Je chargeai aussitôt mes deux revolvers, j’en gardai un, et Marcella prit l’autre. — On ne sait pas ce qui peut arriver, dit-elle. — tous mes gens étaient sous les armes, et nous ne négligions aucune précaution. Néanmoins, — Dieu sait comment cela se lit, — nous étions le soir sur le perron à prendre le thé, quand trois paysans passent sur la route, qui nous tirent leurs chapeaux et nous saluent : — Loué soit Jésus-Christ !

En éternité ! Amen ! répondis-je. Aussitôt l’un des trois saute sur moi, et cherche à me frapper par derrière avec son poignard ; mais Marcella se jette au-devant de lui, elle pare le coup de son bras gauche ; je réussis à désarmer le meurtrier et à le terrasser. Pendant ce temps, les deux autres me visent. Deux coups partent. C’est ma femme qui vient d’abattre l’un des deux bandits pendant que l’autre tirait sur moi ; j’entends siffler la balle près de mon oreille, et elle va s’enfoncer dans le mur. Déjà ma femme l’a saisi au collet et appuie le canon sur sa poitrine : il est son prisonnier.

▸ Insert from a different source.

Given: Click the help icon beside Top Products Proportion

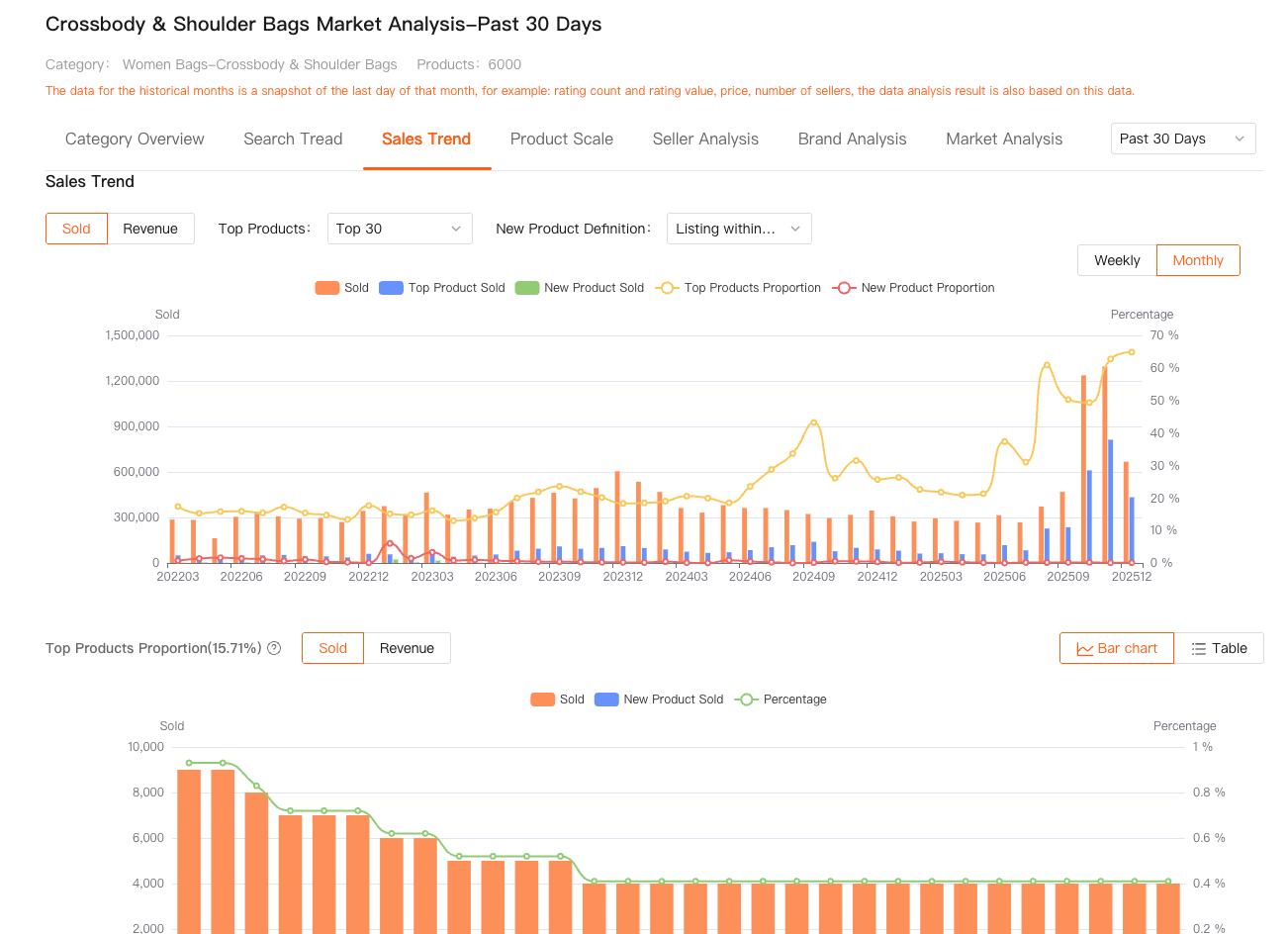Looking at the screenshot, I should coord(274,648).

Mes gens ont entendu les coups de feu, ils accourent et se mettent en devoir de lier les gendarmes du gibet[1] pour les livrer aux tribunaux. À ce moment, je vois Marcella pâlir ; ses lèvres se décolorent, le revolver lui glisse de la main, et elle tombe à la renverse. Je la reçois dans mes bras ; son sang coule sur moi ; alors seulement je m’aperçois qu’elle est blessée. Je demande de l’eau à grands cris. Les enfans arrivent, ils se pendent à ses jupes en pleurant ; lendrik lui rafraîchit les tempes. Enfin elle rouvre les yeux, et son regard rencontre le mien ; je respirai, et je me pris à sangloter comme un enfant.

Heureusement l’accident n’eut point de suites fâcheuses. Je tins à me venger. Des papiers que nous avions trouvés sur les Polonais me fournirent des indications précieuses, à l’aide desquelles, au terme de huit jours, je pus cerner pendant la nuit le château de

  1. Organes du gouvernement révolutionnaire, chargés de l’exécution des amendes et peines décrétées, telles que bastonnades, pendaisons, etc. — Il ne faut pas oublier que c’est un Petit-Russien de Galicie qui parle ici sous l’empire de la haine nationale qui existe entre Russes et Polonais.